## [Work instructions]
Reproduce the records word for word, starting from the first line and ending with the line that contains "pos(104,414)", including that line.

## [Information provided]
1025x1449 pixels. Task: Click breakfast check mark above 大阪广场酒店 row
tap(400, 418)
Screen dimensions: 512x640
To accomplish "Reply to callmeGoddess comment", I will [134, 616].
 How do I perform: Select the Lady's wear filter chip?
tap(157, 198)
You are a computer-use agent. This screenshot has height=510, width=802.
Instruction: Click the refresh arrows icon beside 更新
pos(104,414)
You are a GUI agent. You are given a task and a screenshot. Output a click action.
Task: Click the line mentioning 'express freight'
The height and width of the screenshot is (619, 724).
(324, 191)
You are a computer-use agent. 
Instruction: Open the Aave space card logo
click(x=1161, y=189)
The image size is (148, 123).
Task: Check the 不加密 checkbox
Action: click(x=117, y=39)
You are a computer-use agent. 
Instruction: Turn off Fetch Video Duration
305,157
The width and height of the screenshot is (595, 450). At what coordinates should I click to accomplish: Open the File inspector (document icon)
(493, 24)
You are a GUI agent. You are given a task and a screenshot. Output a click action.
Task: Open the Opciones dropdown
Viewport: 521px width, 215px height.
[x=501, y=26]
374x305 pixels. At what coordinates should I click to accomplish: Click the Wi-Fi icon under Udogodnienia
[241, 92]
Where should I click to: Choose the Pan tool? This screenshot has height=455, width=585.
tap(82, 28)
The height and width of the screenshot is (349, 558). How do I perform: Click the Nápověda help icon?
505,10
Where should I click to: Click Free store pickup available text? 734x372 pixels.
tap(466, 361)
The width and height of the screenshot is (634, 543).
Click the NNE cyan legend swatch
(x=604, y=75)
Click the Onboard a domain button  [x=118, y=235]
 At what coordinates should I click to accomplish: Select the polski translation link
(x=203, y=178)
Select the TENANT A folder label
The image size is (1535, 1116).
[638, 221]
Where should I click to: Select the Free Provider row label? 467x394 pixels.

## [Result below]
1025x1449 pixels. Task: Click breakfast check mark above 大阪广场酒店 row
tap(400, 418)
Screen dimensions: 512x640
To accomplish "Reply to callmeGoddess comment", I will [134, 616].
 How do I perform: Select the Lady's wear filter chip?
tap(157, 198)
You are a computer-use agent. This screenshot has height=510, width=802.
Instruction: Click the refresh arrows icon beside 更新
pos(104,414)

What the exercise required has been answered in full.